» What to do:
A – Please extract the passage of the Hmong family memoir that runs between "Our sponsors gave" and "was going on.", inclusive, copying it word for word.
B – Extend the memoir about growing up Hmong in Wisconsin by writing what comes next after its final sentence, not the data.

Our sponsors gave us a sheet set and my mom used one fitted sheet for one bed, and the flat sheet on another bed, and knotted the ends to keep it on the bed. I remember feeling like I had no clue what was going on.

We stayed in Rhode Island for seven months, then we moved to Appleton, Wisconsin, where we stayed until I graduated from high school.

HMONG IN THE MID-WEST
In Appleton, everyone was white and all their last names started with Van, or they had names like Johnson. Everyone was Catholic. I remember when my parents became citizens. They asked if we wanted to change our names and I asked my parents if we could add Van to our name so I could be Mee Van Moua. They vetoed that idea! Anyway, I kept my Hmong name and most of my siblings did, except my brother Mang, who changed his name to Mike.

There were a couple of Filipino families, they were doctors and researchers at Kimberly-Clark, so they were very privileged and they didn't identify with us. We were minorities and we were also really poor. We lived in a public housing duplex and everyone knew we were the poor.

Church people would show up at our house on Christmas with trees and stuff, but there were also people who spit at us and called us chinks, gooks and told us to go home. The hostility was so overt that it made us feel very different, so my siblings and I became very rooted in our Hmongness.

A BACKGROUND FOR POLITICS
Initially my intention was to become a doctor, what Asian family doesn't want their child to become a doctor, right? But when I was at Brown, I got involved in protests and I felt very empowered. I learned a new language and for the first time, I was able to identify racism and I learned about pluralism. I felt smart, creative and I thought, "Wow, I'm doing something that makes a difference."

I majored in public policy and we studied welfare, poverty, social security, Medicare - all the things I was familiar with because I spent years filling out forms for my family.

In my junior year, I became a Junior Fellow at Princeton and I also got a Woodrow Wilson fellowship to study public policy at the University of Texas, Austin. In 1997, I came home to attend law school at the University of Minnesota.

In Minnesota, I worked on my Uncle Neal Thaos' campaign for the St. Paul School Board. I learned a lot about how to run a campaign and about the nuts and bolts of the political process. I also met lots of candidates and many of them encouraged me to run for office. So the seeds were planted.

» Data under study:
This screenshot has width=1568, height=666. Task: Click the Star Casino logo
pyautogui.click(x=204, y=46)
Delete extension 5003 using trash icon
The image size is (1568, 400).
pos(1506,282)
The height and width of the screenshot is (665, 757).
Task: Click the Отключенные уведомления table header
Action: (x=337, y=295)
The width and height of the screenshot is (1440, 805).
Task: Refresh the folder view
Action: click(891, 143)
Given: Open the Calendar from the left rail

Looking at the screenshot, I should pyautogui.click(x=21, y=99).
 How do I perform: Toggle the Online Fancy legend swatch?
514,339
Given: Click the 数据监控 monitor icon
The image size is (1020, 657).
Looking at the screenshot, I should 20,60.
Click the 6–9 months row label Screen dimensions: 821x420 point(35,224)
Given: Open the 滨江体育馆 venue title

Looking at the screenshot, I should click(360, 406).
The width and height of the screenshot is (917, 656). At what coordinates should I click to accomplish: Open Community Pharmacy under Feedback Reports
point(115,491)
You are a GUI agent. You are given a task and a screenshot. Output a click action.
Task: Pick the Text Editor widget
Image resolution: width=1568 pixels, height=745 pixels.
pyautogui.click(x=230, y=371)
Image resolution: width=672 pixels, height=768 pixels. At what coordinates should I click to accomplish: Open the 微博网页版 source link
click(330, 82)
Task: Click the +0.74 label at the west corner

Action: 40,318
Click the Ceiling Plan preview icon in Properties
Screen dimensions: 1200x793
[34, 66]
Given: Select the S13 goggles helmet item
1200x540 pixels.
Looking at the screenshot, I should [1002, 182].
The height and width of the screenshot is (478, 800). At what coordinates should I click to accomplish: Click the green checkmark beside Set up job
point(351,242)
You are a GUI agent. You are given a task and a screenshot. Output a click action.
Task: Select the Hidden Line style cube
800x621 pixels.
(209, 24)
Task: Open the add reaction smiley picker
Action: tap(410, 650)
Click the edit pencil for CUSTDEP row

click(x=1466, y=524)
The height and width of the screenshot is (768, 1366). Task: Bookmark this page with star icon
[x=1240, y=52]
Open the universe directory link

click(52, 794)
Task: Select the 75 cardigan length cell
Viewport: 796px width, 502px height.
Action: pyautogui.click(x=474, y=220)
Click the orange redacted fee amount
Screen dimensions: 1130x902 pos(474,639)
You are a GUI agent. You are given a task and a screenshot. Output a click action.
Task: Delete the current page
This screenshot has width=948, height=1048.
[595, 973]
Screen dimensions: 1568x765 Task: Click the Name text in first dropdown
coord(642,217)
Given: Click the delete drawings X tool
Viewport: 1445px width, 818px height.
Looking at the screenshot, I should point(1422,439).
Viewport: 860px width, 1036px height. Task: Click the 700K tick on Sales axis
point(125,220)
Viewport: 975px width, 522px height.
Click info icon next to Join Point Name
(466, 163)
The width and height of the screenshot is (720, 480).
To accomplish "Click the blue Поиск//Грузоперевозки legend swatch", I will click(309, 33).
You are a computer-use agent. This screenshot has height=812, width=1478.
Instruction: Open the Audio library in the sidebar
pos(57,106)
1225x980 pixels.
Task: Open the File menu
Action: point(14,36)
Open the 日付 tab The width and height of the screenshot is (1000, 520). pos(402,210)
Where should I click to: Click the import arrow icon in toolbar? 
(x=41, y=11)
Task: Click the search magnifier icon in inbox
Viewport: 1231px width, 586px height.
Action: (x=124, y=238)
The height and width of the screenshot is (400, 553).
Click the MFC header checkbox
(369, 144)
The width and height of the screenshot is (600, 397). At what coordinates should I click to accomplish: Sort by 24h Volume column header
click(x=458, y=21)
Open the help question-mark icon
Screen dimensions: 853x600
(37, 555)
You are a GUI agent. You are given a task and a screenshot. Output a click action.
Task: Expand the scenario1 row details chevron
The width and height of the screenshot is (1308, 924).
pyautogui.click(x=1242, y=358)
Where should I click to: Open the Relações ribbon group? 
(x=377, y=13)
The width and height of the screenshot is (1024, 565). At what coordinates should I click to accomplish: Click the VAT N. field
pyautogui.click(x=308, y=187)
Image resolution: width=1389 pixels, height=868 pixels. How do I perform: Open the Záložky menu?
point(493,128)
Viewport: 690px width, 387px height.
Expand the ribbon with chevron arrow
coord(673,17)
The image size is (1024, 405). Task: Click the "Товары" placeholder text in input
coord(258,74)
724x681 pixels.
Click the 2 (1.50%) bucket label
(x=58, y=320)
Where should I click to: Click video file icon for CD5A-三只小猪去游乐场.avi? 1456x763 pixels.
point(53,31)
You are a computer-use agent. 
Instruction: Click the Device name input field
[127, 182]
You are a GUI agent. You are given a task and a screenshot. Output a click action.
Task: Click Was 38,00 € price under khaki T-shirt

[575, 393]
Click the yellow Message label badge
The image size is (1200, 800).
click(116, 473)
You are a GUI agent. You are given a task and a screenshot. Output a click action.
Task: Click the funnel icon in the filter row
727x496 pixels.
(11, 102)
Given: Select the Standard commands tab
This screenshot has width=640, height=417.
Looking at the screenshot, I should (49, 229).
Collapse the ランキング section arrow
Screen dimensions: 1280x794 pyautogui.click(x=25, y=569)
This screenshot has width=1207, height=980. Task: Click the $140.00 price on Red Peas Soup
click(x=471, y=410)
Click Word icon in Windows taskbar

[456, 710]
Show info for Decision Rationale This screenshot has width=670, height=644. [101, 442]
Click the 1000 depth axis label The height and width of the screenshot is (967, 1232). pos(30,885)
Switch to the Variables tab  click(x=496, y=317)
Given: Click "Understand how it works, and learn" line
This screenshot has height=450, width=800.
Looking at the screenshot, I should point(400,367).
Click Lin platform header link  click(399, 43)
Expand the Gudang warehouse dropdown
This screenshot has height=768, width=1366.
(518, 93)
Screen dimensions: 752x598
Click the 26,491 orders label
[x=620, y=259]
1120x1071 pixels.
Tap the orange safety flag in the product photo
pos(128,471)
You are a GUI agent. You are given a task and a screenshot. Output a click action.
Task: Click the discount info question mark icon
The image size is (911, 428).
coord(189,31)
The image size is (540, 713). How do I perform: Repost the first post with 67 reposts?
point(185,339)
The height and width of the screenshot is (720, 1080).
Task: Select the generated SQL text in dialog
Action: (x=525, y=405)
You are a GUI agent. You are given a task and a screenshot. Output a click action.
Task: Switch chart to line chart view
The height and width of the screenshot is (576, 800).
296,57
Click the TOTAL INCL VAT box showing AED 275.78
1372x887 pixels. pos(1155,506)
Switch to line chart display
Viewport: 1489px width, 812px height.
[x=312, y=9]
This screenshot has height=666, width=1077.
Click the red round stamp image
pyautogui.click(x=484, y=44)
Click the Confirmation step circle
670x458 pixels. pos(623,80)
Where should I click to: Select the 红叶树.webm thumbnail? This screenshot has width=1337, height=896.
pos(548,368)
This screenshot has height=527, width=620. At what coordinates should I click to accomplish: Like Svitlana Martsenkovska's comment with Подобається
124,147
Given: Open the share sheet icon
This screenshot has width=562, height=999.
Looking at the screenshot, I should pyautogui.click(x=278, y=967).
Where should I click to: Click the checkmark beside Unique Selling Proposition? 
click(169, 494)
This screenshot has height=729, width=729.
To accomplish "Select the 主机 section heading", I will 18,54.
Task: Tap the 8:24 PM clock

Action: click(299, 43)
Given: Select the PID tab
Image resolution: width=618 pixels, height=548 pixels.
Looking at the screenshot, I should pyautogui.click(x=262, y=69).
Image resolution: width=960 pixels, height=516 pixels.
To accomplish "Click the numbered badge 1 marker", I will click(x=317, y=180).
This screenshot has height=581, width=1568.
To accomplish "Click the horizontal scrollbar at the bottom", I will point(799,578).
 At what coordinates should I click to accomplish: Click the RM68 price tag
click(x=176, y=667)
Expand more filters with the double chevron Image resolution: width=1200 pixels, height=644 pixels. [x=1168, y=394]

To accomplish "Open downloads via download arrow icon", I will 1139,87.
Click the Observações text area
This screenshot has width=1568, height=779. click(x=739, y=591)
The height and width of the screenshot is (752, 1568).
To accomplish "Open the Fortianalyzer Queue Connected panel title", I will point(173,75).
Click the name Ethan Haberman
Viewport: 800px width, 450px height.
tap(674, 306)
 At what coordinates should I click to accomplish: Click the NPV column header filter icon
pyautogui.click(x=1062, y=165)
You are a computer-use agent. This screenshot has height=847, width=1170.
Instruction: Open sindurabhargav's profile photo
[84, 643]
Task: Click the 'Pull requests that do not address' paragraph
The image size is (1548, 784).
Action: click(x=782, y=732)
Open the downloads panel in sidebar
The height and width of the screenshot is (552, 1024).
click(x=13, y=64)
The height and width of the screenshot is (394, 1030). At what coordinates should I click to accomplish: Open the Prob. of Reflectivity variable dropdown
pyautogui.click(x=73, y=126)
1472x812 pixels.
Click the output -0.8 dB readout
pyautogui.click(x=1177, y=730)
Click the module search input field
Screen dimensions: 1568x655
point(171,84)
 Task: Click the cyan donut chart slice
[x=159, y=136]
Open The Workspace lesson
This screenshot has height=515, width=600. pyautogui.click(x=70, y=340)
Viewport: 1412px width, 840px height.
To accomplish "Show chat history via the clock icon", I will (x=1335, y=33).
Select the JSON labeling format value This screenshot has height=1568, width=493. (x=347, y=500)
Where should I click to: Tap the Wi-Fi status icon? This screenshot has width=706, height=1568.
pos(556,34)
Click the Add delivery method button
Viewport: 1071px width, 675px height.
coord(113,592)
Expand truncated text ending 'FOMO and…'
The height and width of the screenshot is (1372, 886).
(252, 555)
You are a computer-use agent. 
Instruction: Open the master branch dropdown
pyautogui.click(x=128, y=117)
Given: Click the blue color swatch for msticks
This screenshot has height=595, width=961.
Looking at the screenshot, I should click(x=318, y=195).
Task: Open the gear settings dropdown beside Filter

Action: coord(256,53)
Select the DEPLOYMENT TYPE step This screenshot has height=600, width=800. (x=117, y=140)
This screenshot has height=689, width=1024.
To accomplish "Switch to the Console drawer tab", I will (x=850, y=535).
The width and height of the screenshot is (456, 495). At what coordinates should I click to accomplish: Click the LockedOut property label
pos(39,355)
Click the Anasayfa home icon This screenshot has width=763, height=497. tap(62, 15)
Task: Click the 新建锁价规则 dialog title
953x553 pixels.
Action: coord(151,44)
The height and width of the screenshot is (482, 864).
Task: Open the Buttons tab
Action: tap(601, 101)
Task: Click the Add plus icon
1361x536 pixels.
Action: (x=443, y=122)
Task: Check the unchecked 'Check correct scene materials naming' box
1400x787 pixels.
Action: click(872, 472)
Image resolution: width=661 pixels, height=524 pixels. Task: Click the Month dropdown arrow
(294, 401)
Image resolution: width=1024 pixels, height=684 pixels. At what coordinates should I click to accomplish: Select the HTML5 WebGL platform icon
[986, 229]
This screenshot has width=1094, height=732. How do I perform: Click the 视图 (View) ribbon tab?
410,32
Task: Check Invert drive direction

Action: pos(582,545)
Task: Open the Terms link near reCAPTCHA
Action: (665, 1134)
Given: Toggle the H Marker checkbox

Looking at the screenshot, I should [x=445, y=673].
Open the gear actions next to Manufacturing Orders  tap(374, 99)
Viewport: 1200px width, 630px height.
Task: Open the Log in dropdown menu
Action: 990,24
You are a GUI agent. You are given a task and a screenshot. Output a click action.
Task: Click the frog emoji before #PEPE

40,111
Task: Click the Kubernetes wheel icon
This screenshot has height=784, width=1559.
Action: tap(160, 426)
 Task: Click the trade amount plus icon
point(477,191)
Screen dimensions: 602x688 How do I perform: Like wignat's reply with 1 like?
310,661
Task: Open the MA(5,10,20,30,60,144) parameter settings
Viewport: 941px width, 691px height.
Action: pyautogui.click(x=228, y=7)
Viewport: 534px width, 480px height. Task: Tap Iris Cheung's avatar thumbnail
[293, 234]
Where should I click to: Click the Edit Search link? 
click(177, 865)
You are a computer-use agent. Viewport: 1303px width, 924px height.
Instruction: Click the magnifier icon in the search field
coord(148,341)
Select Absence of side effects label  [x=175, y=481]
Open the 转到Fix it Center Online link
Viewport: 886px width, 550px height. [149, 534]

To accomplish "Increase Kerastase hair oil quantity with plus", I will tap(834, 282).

» Answers to the exercise:
A –
Our sponsors gave us a sheet set and my mom used one fitted sheet for one bed, and the flat sheet on another bed, and knotted the ends to keep it on the bed. I remember feeling like I had no clue what was going on.

B –
I hadn't really planned to run now [2002], but a Senate seat was vacant. It seemed like the right opportunity, the right time. Being the first Hmong woman to be elected to the State Senate has brought pride to the Hmong community. I think it marks a turning point in the community.

THE ASIAN AMERICAN POLITICAL LANDSCAPE
Asian American politicians could do more, but we have made great headway in many states. Satveer Chaudhary was elected to the Minnesota House of Representatives in 1996. Until his election, no Asian American has ever been elected to the Minnesota Legislature. Between 1996 and 2003, there have been three representatives in the legislature, two in the Senate and one in the House, so we've made a lot of progress. It's put the state of Minnesota on the map.

There's also been progress in other states such as Michigan, Wisconsin, Arkansas and Iowa. So, now Asian American politicians are no longer only in the East or the West Coast but in states that have not previously had a strong Asian American presence.

I am tremendously excited about Asian Americans in politics and we're poised to move to the next level. There is a sense of excitement that this is our time. My generation of young politicians has graduated from Japanese Americans to Chinese Americans to more Filipino Americans, Korean Americans, Korean adoptees, Southeast Asian Americans and Asian Indians.

The issue is not whether the Asian American politicians are ready, it's really whether America is ready.

BIO
Mee Moua is the first Hmong American woman to become a Minnesota State Senator. Moua came to the U.S. with her family in 1978 and has since worked her way up from the public housing projects of Appleton, Wisconsin to the State Capitol in St. Paul, Minnesota. Moua is also an accomplished attorney who lives with her mother, her husband, and their two children.